Böyle uzun bir egemenlik döneminden sonra, vahşi goril klanının gücü, gölgelerinin altında yaşayanların kalplerinde ve zihinlerinde derinlemesine yerleşmişti.
Etkileri benzersizdi, son zamanlarda bu yıldız alan adını işgal eden Magus uygarlığının çok ötesine geçti.
Dahası, Subgoriller vahşi Gorilla klanının kan hattını bir dereceye kadar paylaştı.
Bu göz önüne alındığında, kendilerini vahşi gorillerle hizalamaları şaşırtıcı değildi, bu da geniş top yem ordularını monte etmelerini kolaylaştırdı.
Magus Dünya Ordusu için tek kurtaran lütuf, Sandstorm dünyasının yerli subgorilla nüfusunun, özellikle de yetişkin erkeklerin, son iki yıl içinde yemyeşil bahar, Black Oblivion ve Magic Beast Kings'in ilahi kulesi tarafından büyük ölçüde köle olarak satılmış olmasıydı.
Bu subgorilalar hala etrafta olsaydı, Magus dünya güçlerine karşı zaten yükselmiş olabilirlerdi.
***
Ana kale üssünün baskıcı koridoru, Sein soğuk duvara yaslandı ve havada kalan kanın ağır metalik kan kokusuna rağmen meditasyon yapmaya çalıştı.
Şiddetli savaşlar hem ana kale üssünün içinde hem de dışında öfkelendi.
Kaosun ortasında derin bir meditasyon durumu imkansızdı, bu yüzden Sein kendini sığ meditasyona zorladı ve odağını ve mana seviyelerini geri kazanma fırsatı yakaladı.
Yarım yıldan fazla bir süredir, savaşlar acımasızdı – sadece fiziksel dayanıklılık ve hayatta kalma değil, aynı zamanda zihinsel güç ve ruhsal esnekliğin de yorucu bir testi.
Bu süre zarfında Sein tek bir deney yapmamıştı, ancak odak ve fiziksel anayasasının sürekli baskı altında önemli ölçüde iyileştiğini hissedebiliyordu.
Eğer gücünü yükseltmek anlamına gelirse, bu kadar yüksek basınçlı koşullara dayanan düşünmezdi.

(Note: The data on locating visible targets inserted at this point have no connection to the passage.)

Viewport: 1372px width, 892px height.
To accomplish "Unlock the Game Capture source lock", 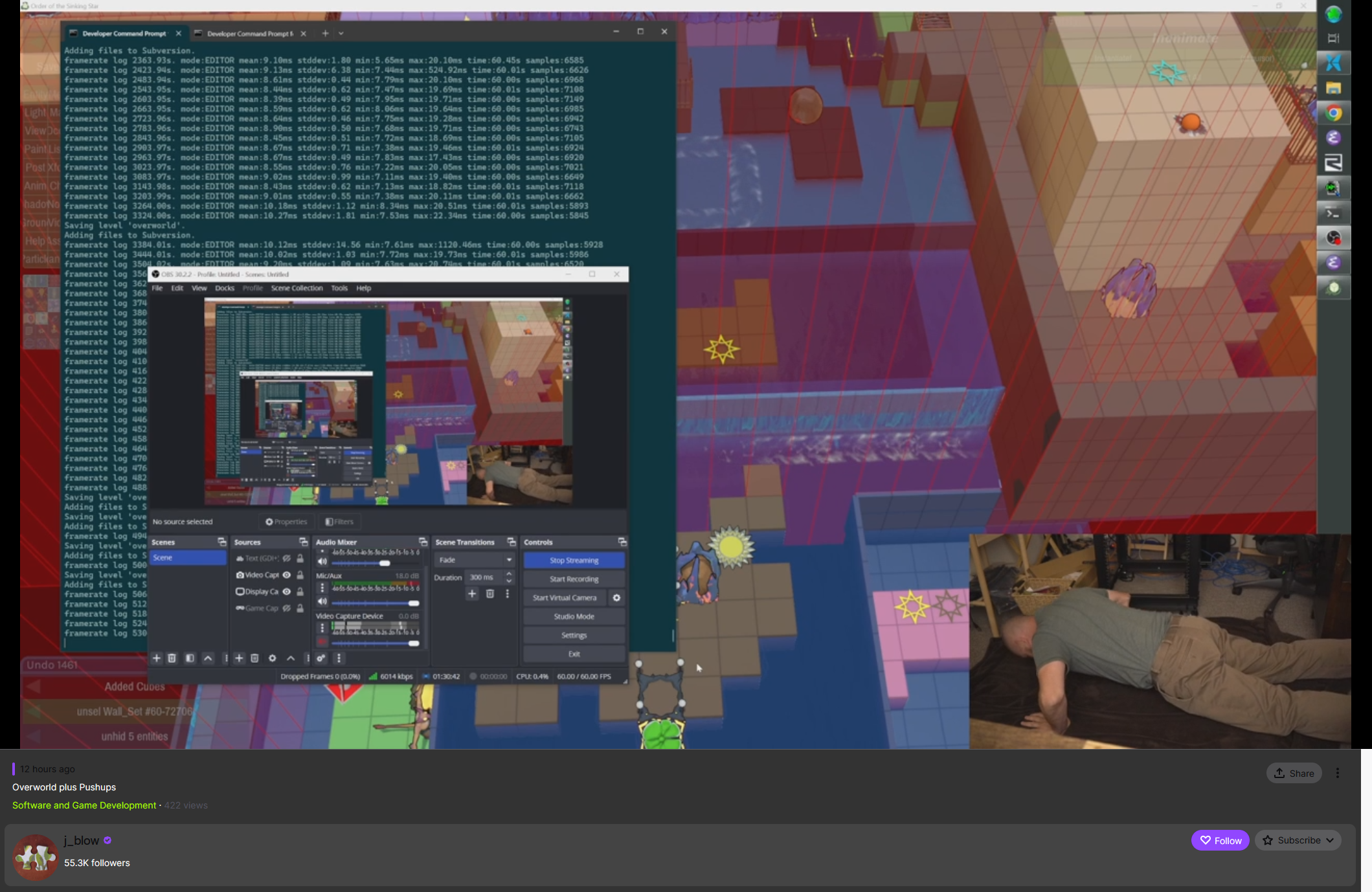I will coord(300,608).
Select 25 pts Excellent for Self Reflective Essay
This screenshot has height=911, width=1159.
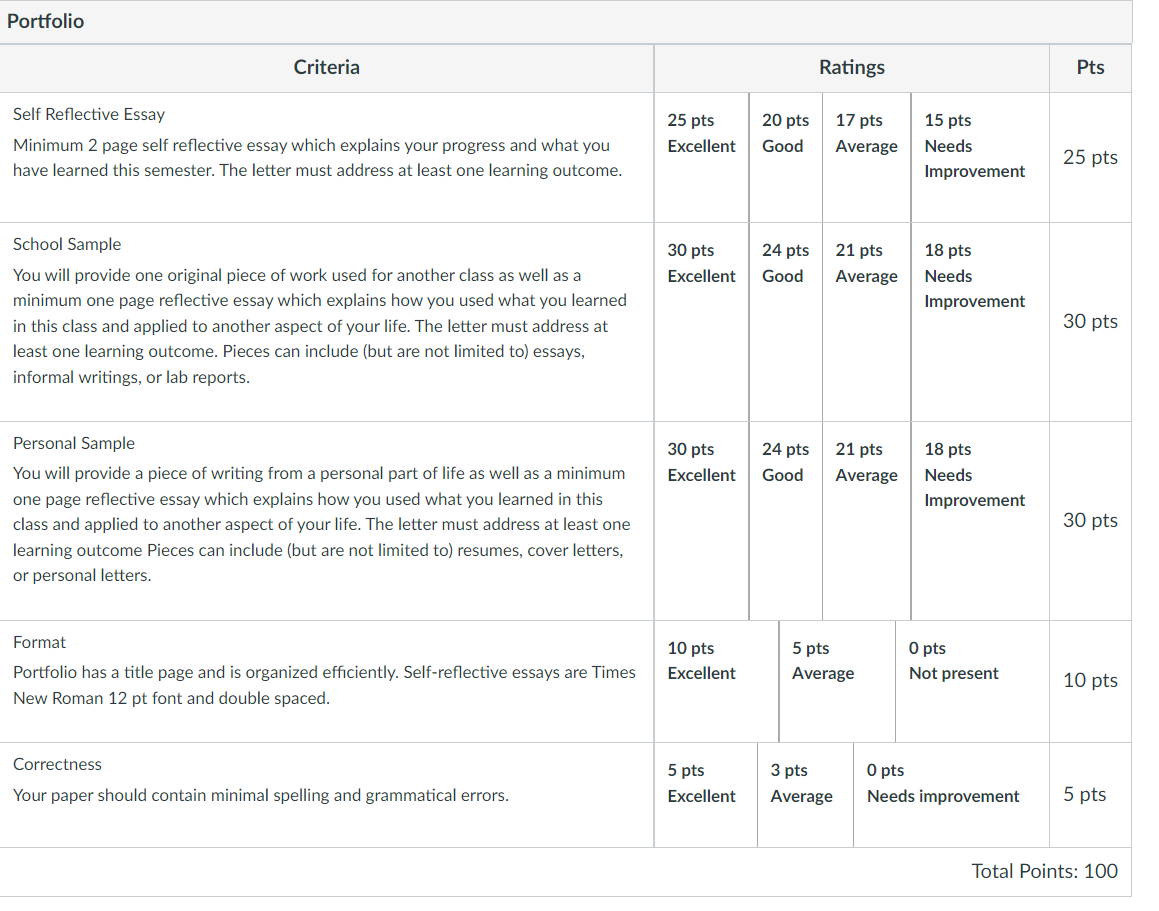pyautogui.click(x=701, y=157)
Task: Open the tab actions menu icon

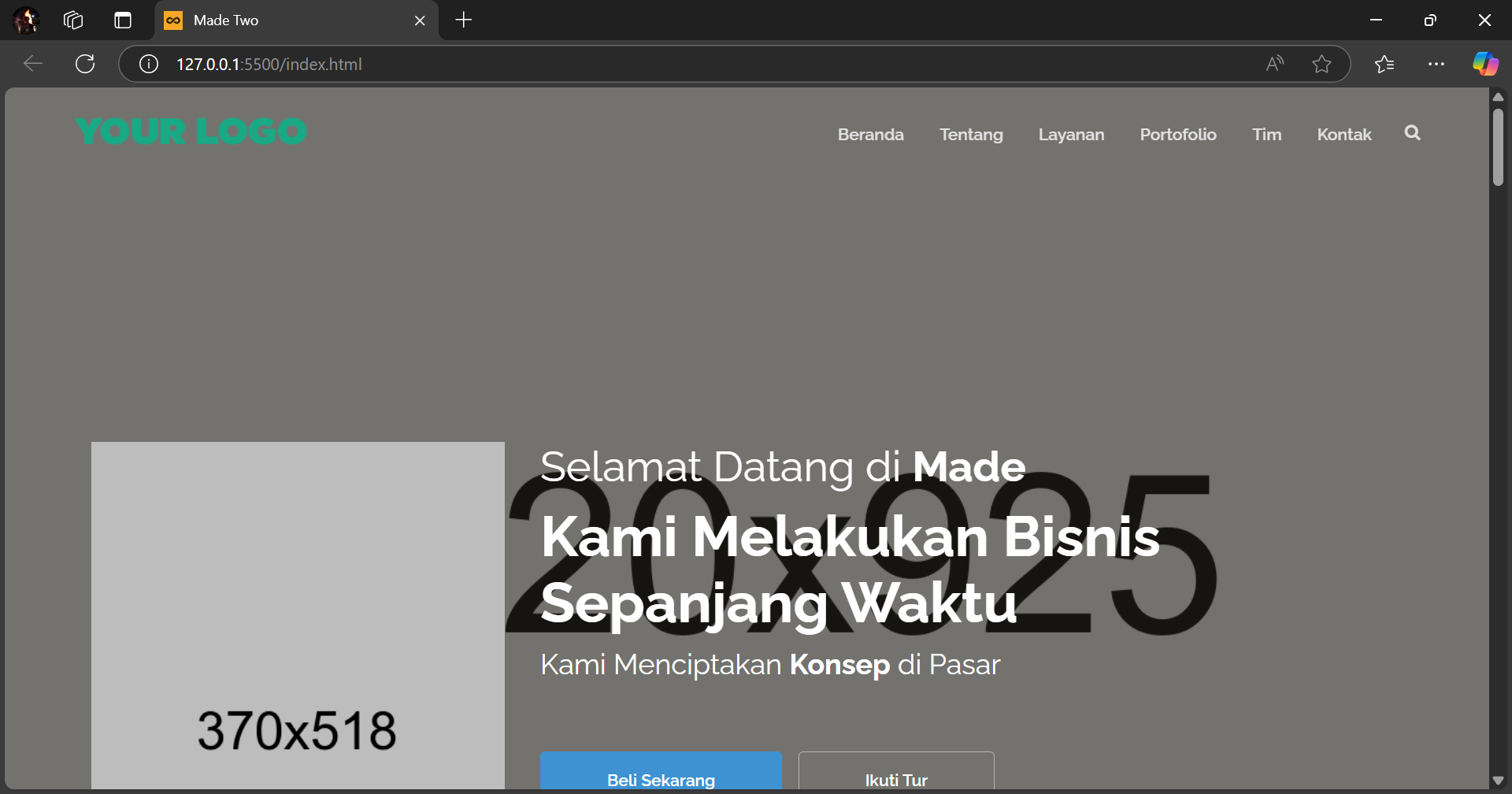Action: tap(123, 20)
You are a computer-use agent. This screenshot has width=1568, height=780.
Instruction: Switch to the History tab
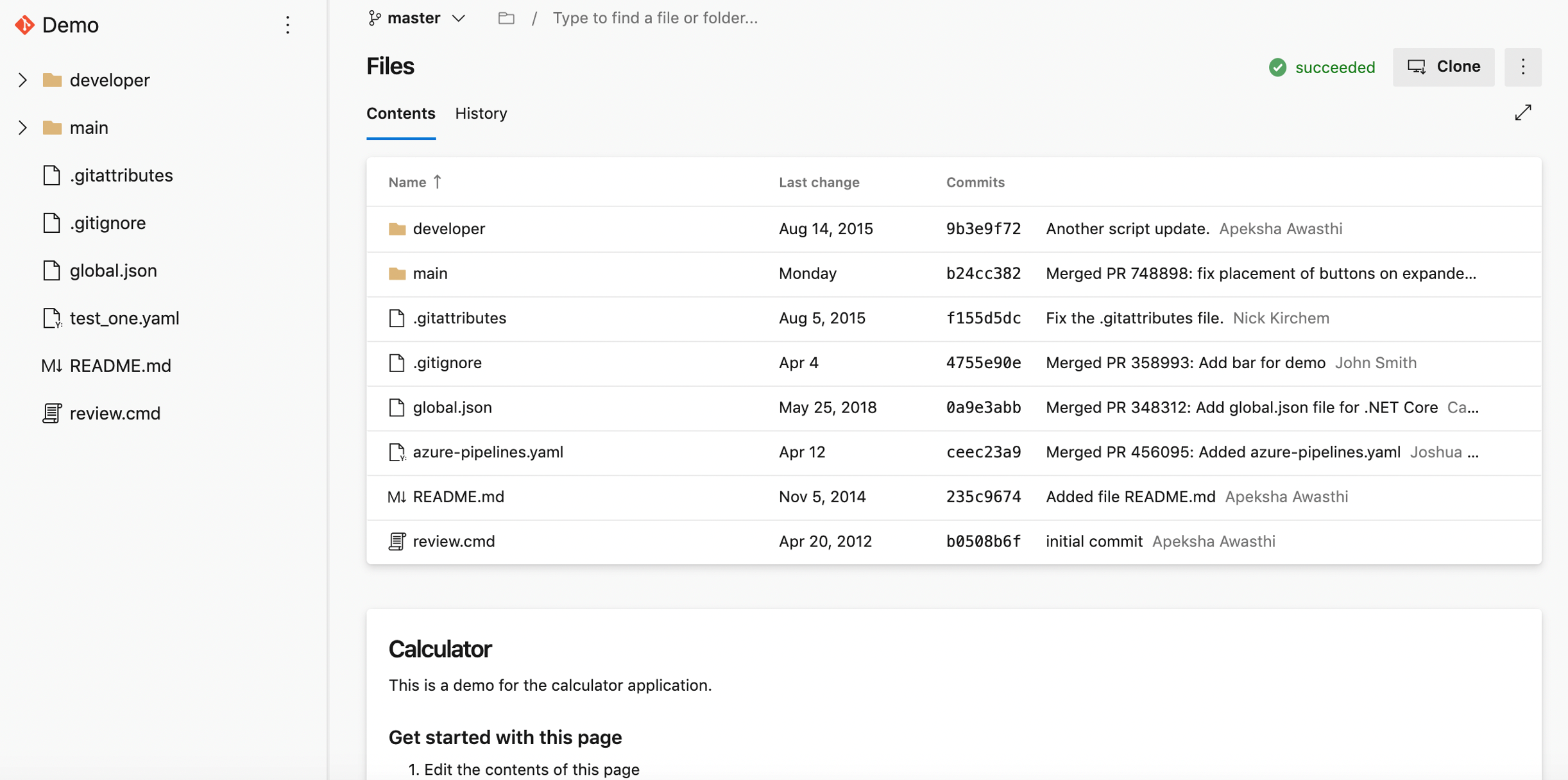(481, 113)
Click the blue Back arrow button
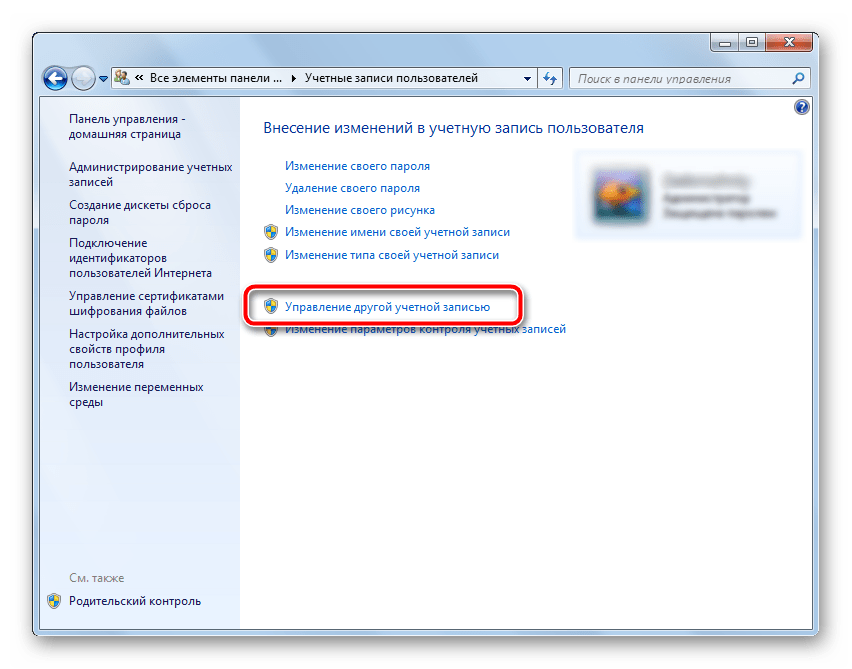Image resolution: width=852 pixels, height=669 pixels. pyautogui.click(x=55, y=79)
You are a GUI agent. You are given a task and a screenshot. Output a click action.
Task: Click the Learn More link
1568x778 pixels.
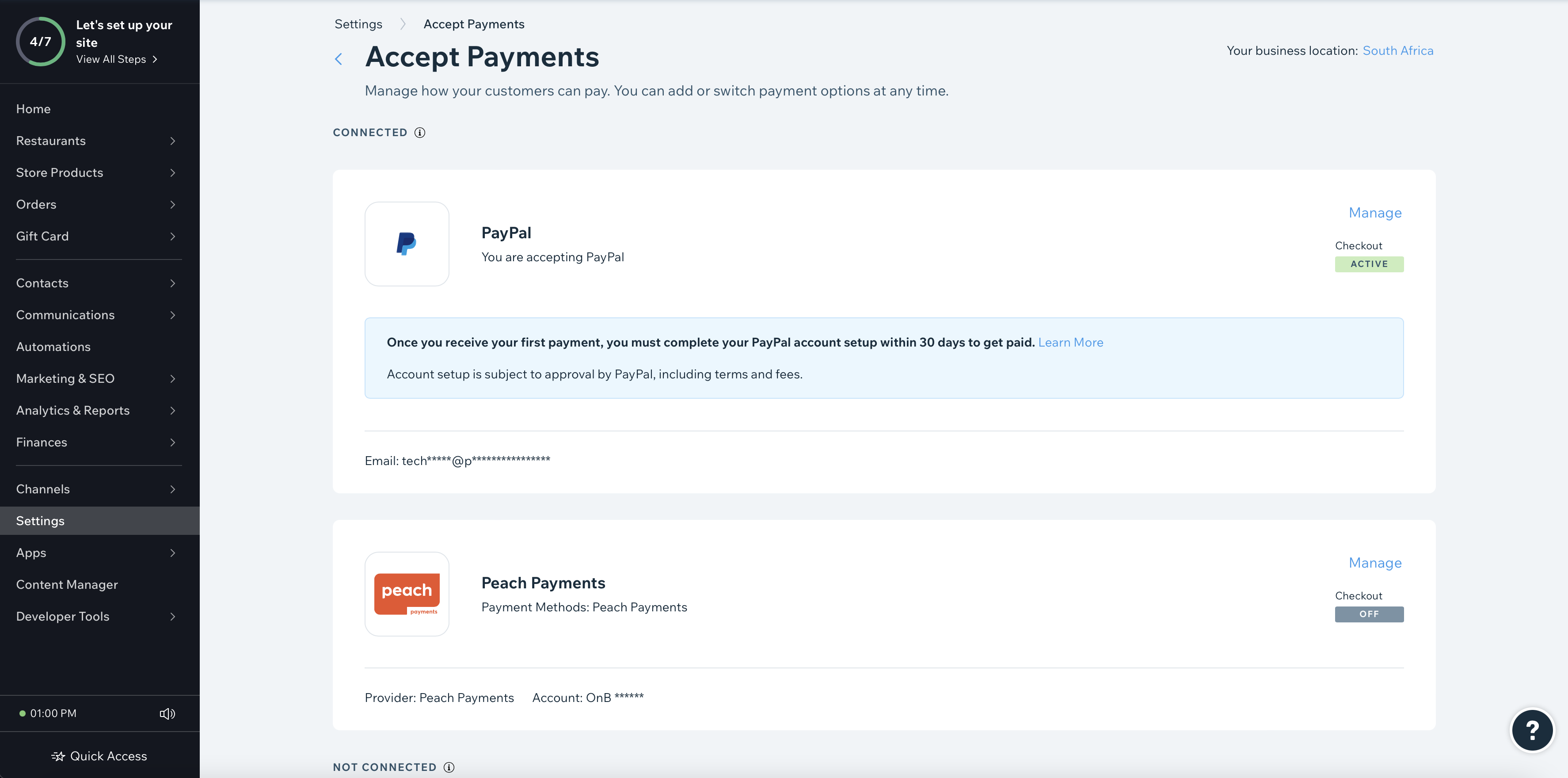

Bununla birlikte, korkunç gerçeklik, çatışmanın sadece fiziksel ve zihinsel olarak yorucu değil, aynı zamanda yemyeşil baharın ana kale üssündeki ilahi kulesindeki herkesi çöküşün eşiğine itmişti.
Hiçbiri çelikten yapılmadı. Dört ya da daha yüksek varlıkların bile, daha düşük rütbe yaratıklarını bir yana, nefeslerini yakalamak için anlara ihtiyaç duyduğu anlara ihtiyaç duyuyordu.
Sein gibi güçlü bir zirve sıralaması zar zor tutuyorsa, sıradan rütbe bir büyücü ve köleleştirilmiş top yeminin durumu hayal edilemez bir şekilde daha kötüydü.
Ana kale üssü, kanlı bir ceset deniziyle dolu korkunç bir savaş alanına dönüşmüştü.
Sayısız köleleştirilmiş yaratık ve sihirli canavarların bedenleri oraya gömüldü.
Tabii ki, vahşi goril askerleri ve subgorilla top yemleri de ağır kayıplar yaşadı.
Sein, kaçının öldüğünü veya yaralandığını öğrenmekten zahmet etmedi. Başka biri olsun, kendisine bakacak enerjiye sahip değildi.